O es uno, o es otro. En ningún caso ambos.

La explicación es simple: no hay nada más parecido a la felicidad que el amor. El Ser enamorado es un Ser feliz. Y la felicidad y la pasión por escribir, resulta una conjunción imposible.

El germen de la literatura es una pulsación visceral que surge, en un primer momento, como un impulso más irracional que racional. Un cuento, una novela, son historias que recrean situaciones ficticias. Son verdades alteradas según el deseo del fabulador. El escritor no cuenta lo que fue una historia, sino cómo debió haber sido esa historia. Es un afán de corrección, de cambio, de inconformidad.

Inconformidad, insatisfacción. Son palabras muy cercanas a infelicidad.

Leyendo no pocas biografías he podido comprobar que todos los grandes escritores coinciden en algo: Es la infelicidad lo que los ha hecho escribir sus grandes obras maestras. Han sido la indignación, la furia y el desamor, los verdaderos gestores de la gran literatura.

Sin ser un gran escritor, yo también he tenido la vocación de escribir y he sentido ese impulso, esa necesidad. Aún sabiendo que no habrá reconocimientos, ni premios, ni dinero por ese esfuerzo (salvo pocas excepciones, no en mi caso). He escrito por necesidad sobre cosas que tenía que sacarme de encima porque me sofocaban. Y he podido experimentar en carne propia que cuando fui feliz, nunca pude escribir.


La felicidad es enemiga de la literatura.

**Preguntas del ejercicio:**
a – Según el texto sobre la felicidad y la literatura, ¿cuáles han sido "los verdaderos gestores de la gran literatura"? Enumérelos todos.
b – Prosiga el texto sobre la felicidad y la literatura a partir de su última frase.
Las líneas que vienen a continuación constituyen un material aparte, independiente del texto.

**Entradas de datos almacenados:**
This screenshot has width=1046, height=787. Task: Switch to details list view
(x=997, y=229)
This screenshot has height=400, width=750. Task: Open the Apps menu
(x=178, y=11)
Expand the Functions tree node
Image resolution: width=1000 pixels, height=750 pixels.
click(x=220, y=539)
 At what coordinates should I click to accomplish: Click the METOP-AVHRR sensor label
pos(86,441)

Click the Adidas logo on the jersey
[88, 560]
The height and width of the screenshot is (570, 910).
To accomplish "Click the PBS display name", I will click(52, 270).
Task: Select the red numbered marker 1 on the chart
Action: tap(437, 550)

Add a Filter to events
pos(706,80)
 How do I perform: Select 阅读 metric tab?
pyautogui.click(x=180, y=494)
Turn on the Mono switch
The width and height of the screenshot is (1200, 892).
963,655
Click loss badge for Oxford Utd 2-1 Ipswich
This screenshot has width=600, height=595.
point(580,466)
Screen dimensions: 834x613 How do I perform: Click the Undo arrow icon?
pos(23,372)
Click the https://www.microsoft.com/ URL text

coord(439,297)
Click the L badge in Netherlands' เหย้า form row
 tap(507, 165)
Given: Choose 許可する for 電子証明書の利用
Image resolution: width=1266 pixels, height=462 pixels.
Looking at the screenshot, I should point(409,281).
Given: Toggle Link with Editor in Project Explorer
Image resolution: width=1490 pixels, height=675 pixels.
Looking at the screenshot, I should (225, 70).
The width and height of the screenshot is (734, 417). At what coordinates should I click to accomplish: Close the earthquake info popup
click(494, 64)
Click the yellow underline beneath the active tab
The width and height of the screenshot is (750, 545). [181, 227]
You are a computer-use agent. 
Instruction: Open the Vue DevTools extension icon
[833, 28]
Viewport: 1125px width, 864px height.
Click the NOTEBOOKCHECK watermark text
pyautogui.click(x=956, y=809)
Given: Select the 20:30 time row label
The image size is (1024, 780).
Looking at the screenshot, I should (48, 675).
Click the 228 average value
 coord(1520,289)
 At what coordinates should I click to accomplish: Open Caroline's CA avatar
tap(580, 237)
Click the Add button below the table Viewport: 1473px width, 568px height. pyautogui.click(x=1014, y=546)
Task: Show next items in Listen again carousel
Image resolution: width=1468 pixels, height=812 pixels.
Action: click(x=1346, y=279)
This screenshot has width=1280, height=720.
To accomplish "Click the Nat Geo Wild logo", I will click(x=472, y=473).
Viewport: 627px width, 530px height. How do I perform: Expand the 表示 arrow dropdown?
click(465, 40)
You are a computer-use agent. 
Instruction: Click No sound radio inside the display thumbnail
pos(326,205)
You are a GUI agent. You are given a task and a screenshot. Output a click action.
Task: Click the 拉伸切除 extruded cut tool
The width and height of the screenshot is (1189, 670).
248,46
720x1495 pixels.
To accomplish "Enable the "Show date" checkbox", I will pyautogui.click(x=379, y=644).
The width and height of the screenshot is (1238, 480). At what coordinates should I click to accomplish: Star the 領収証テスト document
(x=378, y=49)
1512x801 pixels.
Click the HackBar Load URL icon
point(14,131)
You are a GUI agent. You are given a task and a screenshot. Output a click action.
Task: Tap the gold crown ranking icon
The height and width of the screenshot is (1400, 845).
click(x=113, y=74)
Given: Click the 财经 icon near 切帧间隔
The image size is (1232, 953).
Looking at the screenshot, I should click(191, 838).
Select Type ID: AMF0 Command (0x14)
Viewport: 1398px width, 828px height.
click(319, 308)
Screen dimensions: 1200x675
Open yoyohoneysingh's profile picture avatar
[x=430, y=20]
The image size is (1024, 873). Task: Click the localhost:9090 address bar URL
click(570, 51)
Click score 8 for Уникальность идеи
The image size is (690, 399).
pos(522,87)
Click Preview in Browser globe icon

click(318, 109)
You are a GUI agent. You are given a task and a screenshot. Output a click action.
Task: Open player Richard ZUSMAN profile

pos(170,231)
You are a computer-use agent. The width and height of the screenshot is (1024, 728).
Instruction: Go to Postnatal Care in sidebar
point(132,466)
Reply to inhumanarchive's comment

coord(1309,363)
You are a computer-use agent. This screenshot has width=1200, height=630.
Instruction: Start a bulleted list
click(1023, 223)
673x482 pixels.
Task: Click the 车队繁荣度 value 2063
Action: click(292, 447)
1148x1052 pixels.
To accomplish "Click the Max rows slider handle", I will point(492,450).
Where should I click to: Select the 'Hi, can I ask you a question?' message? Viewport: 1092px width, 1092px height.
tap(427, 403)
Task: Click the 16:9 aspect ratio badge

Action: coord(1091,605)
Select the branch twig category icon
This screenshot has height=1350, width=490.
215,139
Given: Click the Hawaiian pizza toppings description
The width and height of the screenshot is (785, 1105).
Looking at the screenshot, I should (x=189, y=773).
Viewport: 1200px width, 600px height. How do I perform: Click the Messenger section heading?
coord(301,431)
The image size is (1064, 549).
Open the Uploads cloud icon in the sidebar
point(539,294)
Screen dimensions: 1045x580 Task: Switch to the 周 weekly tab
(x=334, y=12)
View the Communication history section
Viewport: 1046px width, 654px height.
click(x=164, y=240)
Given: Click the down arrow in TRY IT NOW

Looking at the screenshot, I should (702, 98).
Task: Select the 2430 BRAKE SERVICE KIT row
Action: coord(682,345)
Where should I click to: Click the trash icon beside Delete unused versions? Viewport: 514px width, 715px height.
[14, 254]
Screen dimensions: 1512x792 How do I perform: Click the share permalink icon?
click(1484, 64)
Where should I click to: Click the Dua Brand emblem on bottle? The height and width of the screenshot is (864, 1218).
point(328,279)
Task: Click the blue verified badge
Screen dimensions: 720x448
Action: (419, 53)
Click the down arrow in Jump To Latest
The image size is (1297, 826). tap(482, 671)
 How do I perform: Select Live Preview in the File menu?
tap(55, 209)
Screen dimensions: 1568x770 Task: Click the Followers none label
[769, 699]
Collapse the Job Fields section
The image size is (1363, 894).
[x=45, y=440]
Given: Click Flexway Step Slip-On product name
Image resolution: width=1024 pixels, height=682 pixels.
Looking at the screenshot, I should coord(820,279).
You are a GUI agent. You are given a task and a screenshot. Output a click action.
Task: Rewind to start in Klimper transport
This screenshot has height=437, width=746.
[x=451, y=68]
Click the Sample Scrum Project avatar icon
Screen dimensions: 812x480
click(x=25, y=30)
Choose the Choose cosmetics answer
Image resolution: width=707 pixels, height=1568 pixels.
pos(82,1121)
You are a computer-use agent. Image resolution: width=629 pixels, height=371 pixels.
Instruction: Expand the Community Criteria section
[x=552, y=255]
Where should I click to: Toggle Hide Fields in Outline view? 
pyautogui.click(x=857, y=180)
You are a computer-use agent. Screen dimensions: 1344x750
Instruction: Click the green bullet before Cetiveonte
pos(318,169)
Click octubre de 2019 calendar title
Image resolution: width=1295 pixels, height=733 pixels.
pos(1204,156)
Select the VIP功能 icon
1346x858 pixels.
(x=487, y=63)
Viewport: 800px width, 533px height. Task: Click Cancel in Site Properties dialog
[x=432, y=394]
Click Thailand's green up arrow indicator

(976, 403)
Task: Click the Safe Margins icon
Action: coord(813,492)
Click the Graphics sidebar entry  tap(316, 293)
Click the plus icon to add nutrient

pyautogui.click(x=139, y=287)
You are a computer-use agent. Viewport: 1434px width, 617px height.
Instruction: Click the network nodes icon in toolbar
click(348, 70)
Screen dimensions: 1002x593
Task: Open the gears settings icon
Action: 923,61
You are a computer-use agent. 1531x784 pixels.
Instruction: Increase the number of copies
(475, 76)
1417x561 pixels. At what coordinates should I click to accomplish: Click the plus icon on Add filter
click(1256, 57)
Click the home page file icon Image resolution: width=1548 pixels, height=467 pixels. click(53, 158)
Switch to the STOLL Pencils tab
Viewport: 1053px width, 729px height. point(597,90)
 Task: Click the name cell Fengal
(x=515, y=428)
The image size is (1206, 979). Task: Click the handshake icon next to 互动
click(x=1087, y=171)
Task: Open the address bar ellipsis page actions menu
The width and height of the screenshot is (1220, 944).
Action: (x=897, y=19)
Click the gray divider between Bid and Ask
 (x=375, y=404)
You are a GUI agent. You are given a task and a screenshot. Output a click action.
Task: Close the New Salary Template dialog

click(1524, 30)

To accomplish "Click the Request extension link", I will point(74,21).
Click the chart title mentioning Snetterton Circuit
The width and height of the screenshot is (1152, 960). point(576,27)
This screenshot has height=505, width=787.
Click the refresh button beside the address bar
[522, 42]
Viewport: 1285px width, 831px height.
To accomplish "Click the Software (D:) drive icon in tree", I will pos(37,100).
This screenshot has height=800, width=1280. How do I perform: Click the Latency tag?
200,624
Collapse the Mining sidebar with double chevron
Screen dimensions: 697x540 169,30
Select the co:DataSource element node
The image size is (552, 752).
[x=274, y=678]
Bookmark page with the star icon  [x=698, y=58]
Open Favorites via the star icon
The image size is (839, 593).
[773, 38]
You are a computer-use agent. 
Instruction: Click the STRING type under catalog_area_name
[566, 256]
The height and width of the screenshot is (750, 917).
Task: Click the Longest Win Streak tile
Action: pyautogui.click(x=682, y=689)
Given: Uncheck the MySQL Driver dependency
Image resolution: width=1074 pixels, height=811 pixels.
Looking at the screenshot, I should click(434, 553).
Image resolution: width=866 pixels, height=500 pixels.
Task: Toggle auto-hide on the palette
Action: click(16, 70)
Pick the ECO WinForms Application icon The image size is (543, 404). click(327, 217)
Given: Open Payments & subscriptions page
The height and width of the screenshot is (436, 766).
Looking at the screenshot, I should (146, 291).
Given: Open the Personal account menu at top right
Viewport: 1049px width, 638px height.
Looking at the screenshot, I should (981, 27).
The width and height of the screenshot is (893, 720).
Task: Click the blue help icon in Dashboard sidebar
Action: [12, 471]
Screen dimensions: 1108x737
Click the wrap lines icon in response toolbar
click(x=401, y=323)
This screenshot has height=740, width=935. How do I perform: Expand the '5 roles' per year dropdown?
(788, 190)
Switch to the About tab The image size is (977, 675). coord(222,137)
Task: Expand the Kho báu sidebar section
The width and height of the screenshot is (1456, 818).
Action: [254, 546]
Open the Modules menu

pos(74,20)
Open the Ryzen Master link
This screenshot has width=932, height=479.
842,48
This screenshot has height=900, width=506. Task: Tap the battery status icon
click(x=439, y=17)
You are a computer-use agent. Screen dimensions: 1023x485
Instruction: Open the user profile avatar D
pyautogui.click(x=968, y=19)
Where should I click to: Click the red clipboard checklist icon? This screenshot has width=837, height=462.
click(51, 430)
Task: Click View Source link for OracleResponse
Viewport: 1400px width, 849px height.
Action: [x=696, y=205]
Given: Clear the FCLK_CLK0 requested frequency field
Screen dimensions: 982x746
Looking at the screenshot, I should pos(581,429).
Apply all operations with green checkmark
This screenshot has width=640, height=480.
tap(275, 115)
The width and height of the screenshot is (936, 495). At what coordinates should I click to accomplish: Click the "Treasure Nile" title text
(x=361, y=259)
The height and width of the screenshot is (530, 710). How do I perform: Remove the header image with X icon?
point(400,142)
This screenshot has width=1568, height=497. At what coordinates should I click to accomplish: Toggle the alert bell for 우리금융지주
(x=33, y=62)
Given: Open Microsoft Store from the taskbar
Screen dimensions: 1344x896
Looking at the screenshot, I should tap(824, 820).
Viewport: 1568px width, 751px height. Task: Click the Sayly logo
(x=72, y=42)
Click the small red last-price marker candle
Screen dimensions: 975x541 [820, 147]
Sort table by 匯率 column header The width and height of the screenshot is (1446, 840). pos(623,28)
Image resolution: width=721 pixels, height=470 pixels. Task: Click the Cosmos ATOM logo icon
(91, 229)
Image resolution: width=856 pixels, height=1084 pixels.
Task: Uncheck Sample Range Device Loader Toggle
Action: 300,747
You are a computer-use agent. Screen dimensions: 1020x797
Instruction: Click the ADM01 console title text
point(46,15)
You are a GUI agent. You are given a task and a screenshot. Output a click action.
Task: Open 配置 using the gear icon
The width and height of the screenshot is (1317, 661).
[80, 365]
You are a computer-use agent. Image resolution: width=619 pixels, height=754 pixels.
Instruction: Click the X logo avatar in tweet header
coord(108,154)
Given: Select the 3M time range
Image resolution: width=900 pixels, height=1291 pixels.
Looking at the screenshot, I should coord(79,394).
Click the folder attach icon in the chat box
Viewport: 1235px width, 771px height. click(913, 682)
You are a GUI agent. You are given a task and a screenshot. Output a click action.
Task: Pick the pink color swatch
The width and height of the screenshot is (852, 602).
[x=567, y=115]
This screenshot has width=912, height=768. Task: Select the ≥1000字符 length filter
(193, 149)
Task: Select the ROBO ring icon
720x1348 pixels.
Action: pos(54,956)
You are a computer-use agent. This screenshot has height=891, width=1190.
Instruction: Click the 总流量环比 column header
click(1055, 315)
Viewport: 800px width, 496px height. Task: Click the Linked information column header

**Respuestas del ejercicio:**
a – La indignación, la furia y el desamor.

b –
Digo todo esto porque creo que me he enamorado. Y estoy sintiendo los trastornos propios de esta situación. Y la primera cosa que cambió y lo he notado con mucha claridad es que la realidad ha dejado de dolerme. Lo que antes me jodía, ahora ni siquiera me incomoda. Veo las calles sucias que siempre me han sabido a polvo seco y lo que veo es un cuadro, una pintura, una obra de arte.

Este estado de enamoramiento me acerca peligrosamente a la felicidad. Tanto así, que me ha costado horrores escribir esta pequeña reflexión.

Trato, sin embargo, de no perder objetividad para registrar los cambios que experimento. Con mis cinco sentidos alertas, analizo cada cosa que me pasa. Siento el paso del amor por mi cuerpo. Siento cómo me inunda, me ablanda y me fagocita. El amor, como la mejor de las vacunas, extermina sin misericordia los gérmenes de la literatura.


Es un acertado símil entre la medicina y la vocación literaria.

Me siento entonces como el médico peruano Daniel Alcides Carrión, quien se inoculó el virus de la verruga a sí mismo para poder estudiarla mejor. Es una cosa héroes lo que él hizo. Gracias a él, la medicina dio un gran avance para encontrar la cura definitiva.

Pero también sé, y no debo olvidar, que ese sacrificio le costó la vida.